But most steakhouses need to do a better job of appealing to a wider clientele than business people. “Steakhouses have to tone down the male testosterone and offer healthier items including chicken and vegan options,” Howes says.

Some steakhouses are even offering deals to widen their appeal. At select Ruth’s Chris Steak Houses, the bar area offers a prix fixe meal of an appetizer, steak, and desert for $50. At the tables, most steaks alone cost about $45. It’s attracting a different clientele by offering a discount and still maintaining higher price point at most tables, Howes says.

Adapting to changing consumer tastes is paramount. Outback Steakhouse, Howes says, “didn’t keep its eye on the ball and consumers got bored with it.”

New York City attorney Nate Read says he still craves the steakhouse experience, despite watching his weight and being nutritious-conscious. He gravitates to steakhouses because “the best of them serve a substantially better steak than most generally focused restaurants and light years beyond anything I could make at home.” 

“I don’t eat a ton of steak but when I do I’m so happy that it’s worth the risk to me,” he says. “I can have a fully and absolutely satisfying meal at a great steakhouse—and not eat any carbs.”

Read would still like to see steakhouses eliminate the men’s club vibe, which should have been taken out long ago, and supplement the menu with fish options.

At Okeechobee Steakhouse in West Palm Beach, which seats 188 guests who pay an average $80 dinner tab, owner Ralph Lewis says, “Year in and year out, steak is still America’s most popular food of choice. If they celebrate and go out to dinner, steak is a mainstay.”  

Okeechobee Steakhouse Is The Oldest Steakhouse In Florida

A great steakhouse must offer something other than steak for today’s consumer, like this shrimp cocktail platter at Okeechobee Steakhouse.

And that appeal hasn’t changed for 70 years since Okeechobee Steakhouse was launched as a drive-in by Lewis’s grandparents. What also hasn’t changed is the hospitality that it specializes in. “We try to make our guests feel as if they’ve just met their long-long cousins,” he says.

Its specialties include two dry aging rooms, one wet aging room, and a trademarked Palm Beach Sirloin.  And its target audience is mostly professionals—bankers, lawyers, and politicians—who also frequent its power lunches.

The restaurant also holds monthly Women, Whiskey, and a Chef four-course dinners attended by about 30 women and served only by female staff. Its VIP program, where guests receive points for each dollar spent, leading to free appetizers or entrées, attracts 30,000 repeat customers. “People like getting something for free,” Lewis says.

- **Task to complete**
From the steakhouse article, echo everything from "Read would still" down to "at Okeechobee Steakhouse." word for word. The listing that follows was taken from a separate source.

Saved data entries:
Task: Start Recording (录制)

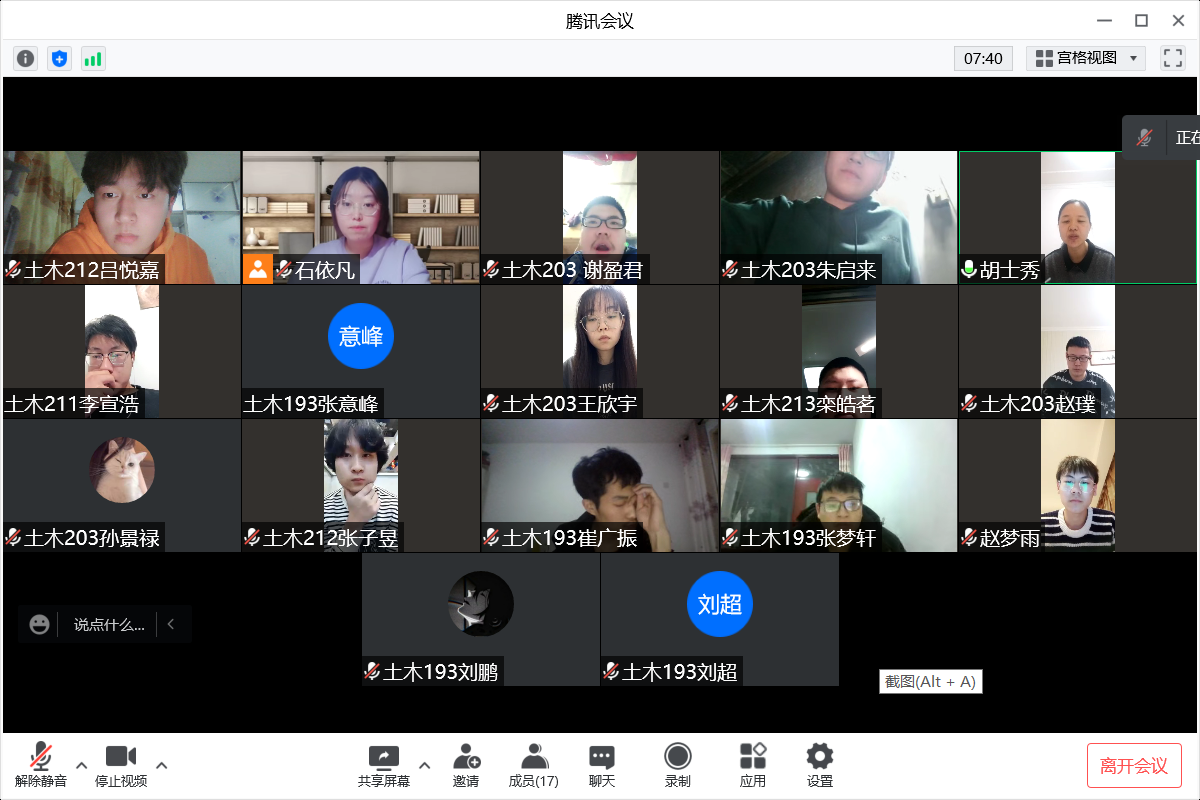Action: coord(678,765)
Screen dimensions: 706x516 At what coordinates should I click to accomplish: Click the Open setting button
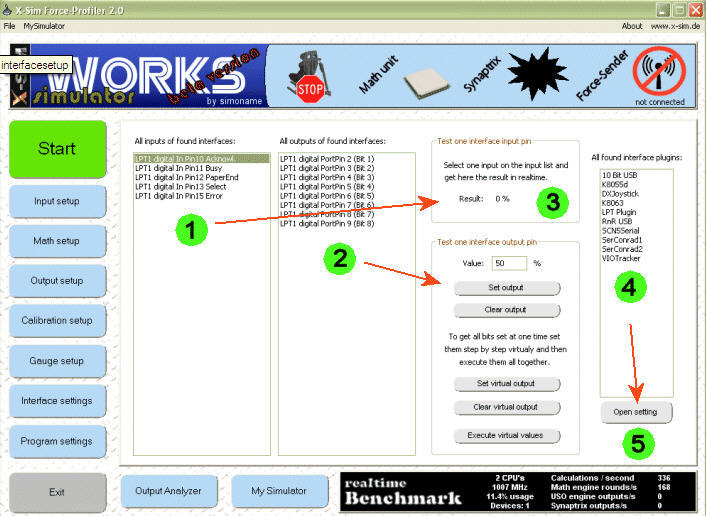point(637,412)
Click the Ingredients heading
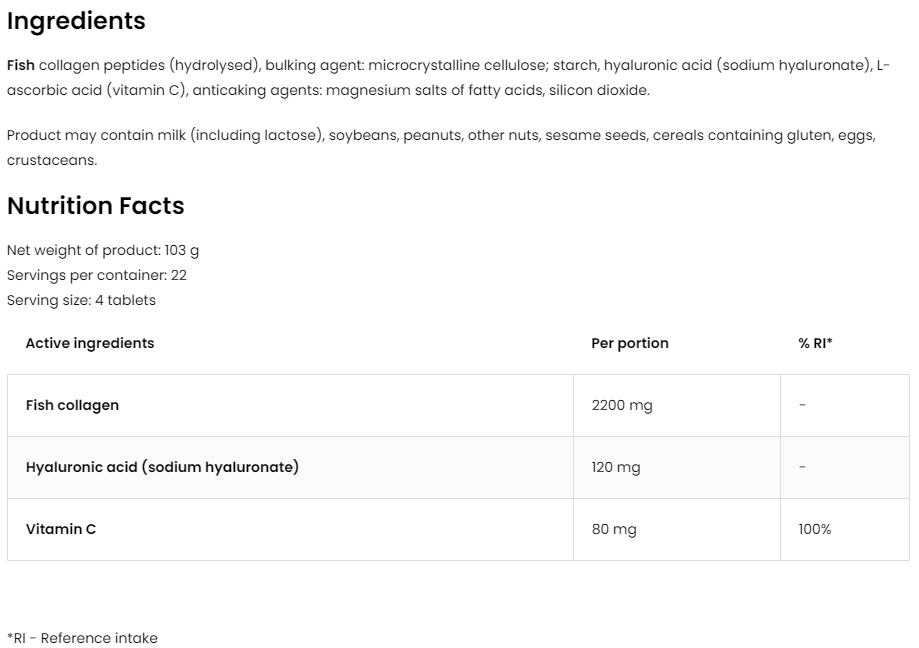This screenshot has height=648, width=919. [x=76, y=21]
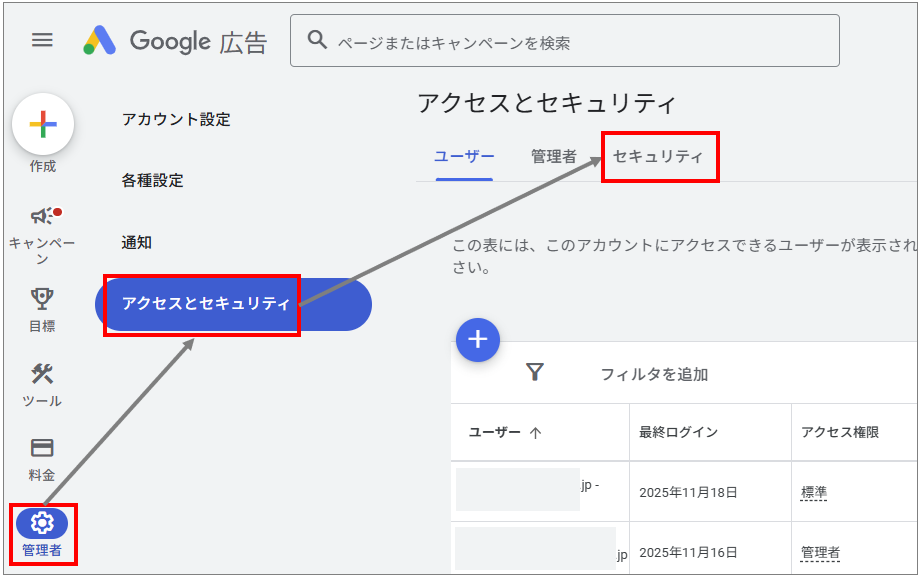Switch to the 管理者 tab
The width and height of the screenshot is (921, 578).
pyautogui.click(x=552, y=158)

...

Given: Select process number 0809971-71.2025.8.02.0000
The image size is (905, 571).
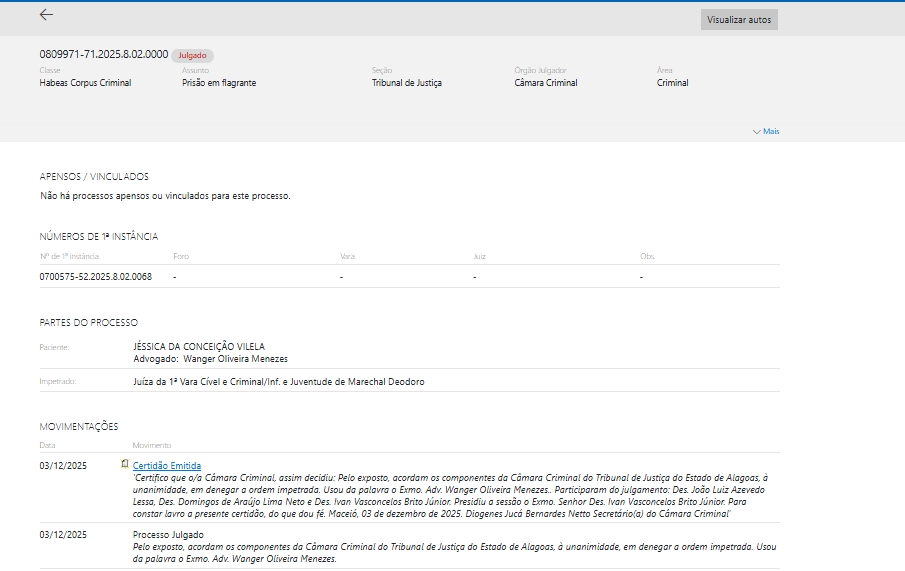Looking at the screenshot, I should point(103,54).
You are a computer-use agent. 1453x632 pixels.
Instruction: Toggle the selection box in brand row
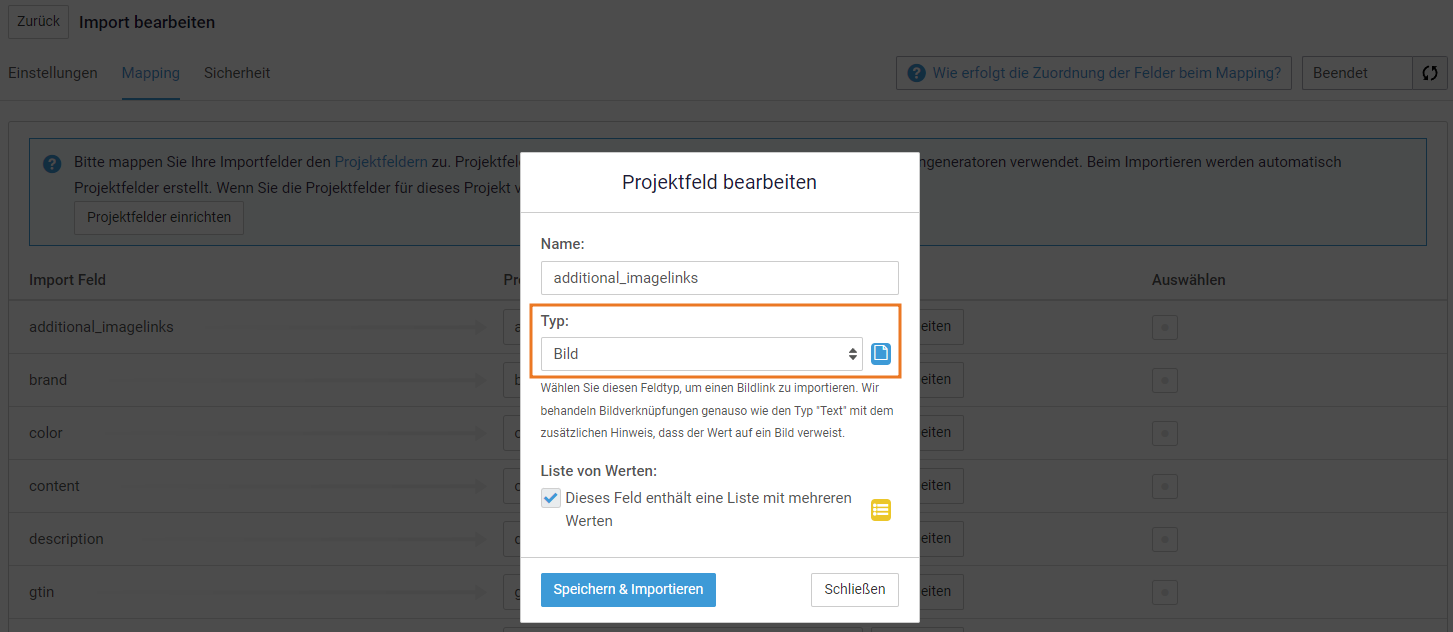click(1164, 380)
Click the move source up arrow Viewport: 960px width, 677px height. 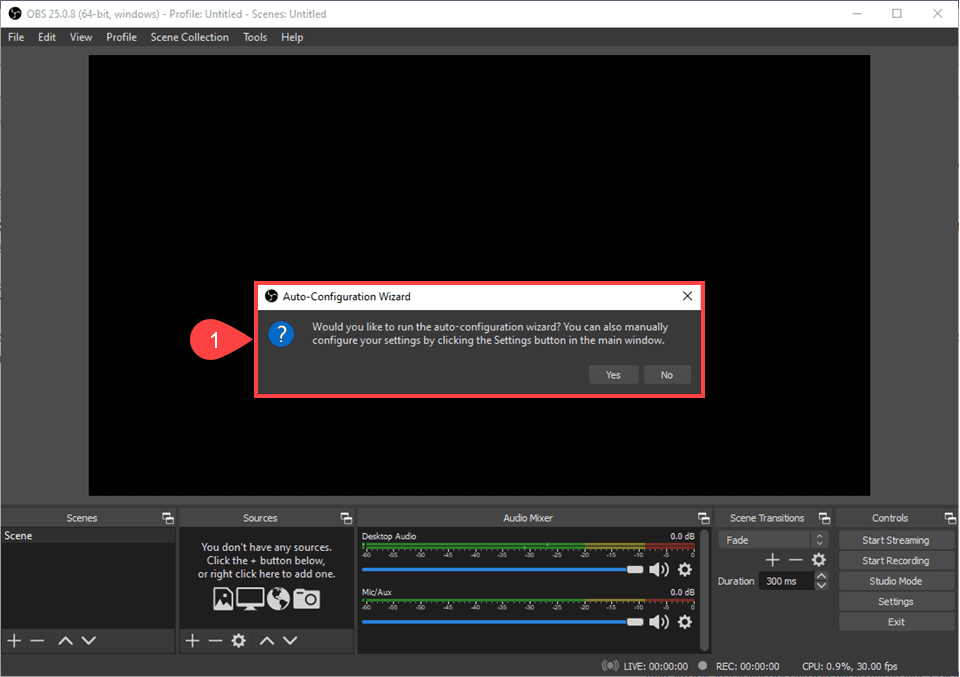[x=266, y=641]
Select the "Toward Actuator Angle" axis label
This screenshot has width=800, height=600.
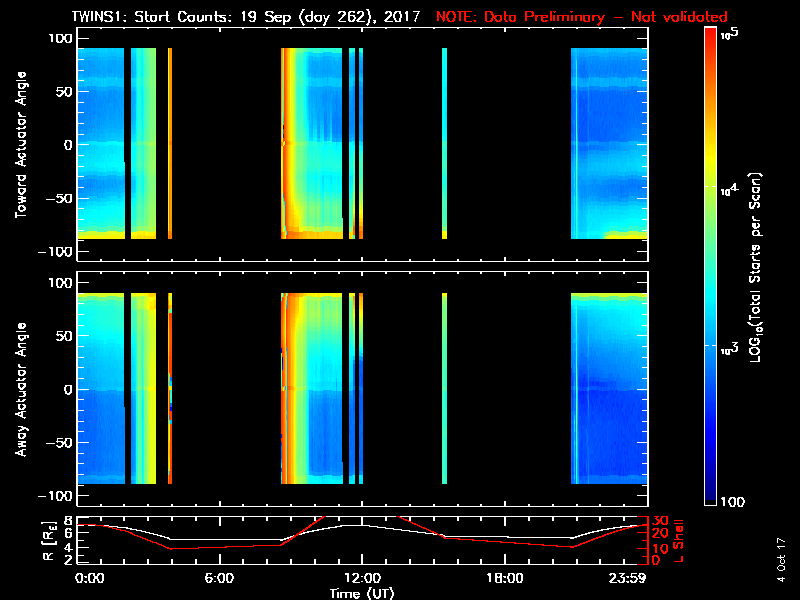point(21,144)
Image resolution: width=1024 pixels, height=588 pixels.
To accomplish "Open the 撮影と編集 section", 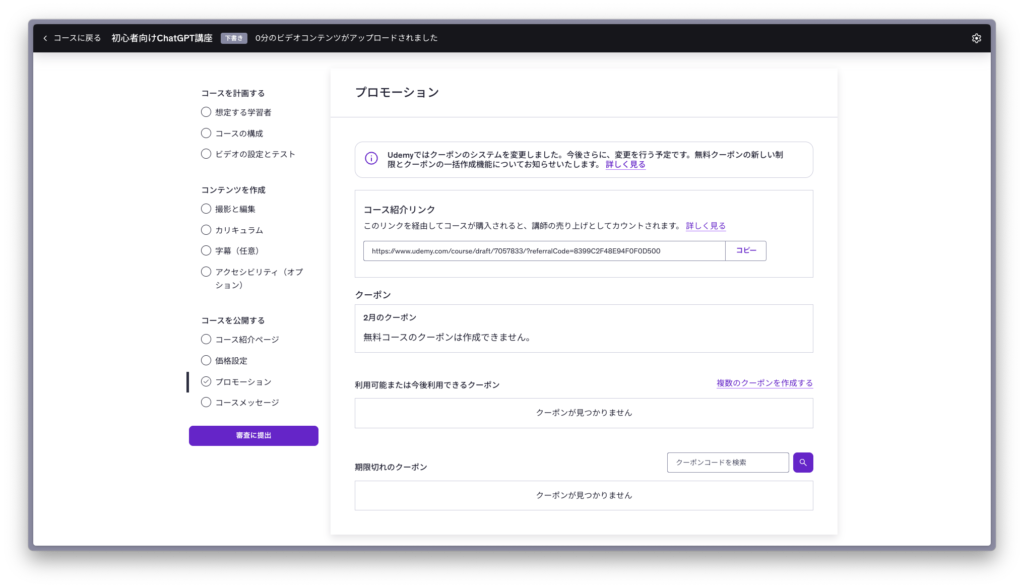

--

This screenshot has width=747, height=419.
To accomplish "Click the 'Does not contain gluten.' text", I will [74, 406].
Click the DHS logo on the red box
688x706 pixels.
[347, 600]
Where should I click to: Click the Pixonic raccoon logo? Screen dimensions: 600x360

- **Task response**
Read would still like to see steakhouses eliminate the men’s club vibe, which should have been taken out long ago, and supplement the menu with fish options.

At Okeechobee Steakhouse in West Palm Beach, which seats 188 guests who pay an average $80 dinner tab, owner Ralph Lewis says, “Year in and year out, steak is still America’s most popular food of choice. If they celebrate and go out to dinner, steak is a mainstay.”  

Okeechobee Steakhouse Is The Oldest Steakhouse In Florida

A great steakhouse must offer something other than steak for today’s consumer, like this shrimp cocktail platter at Okeechobee Steakhouse.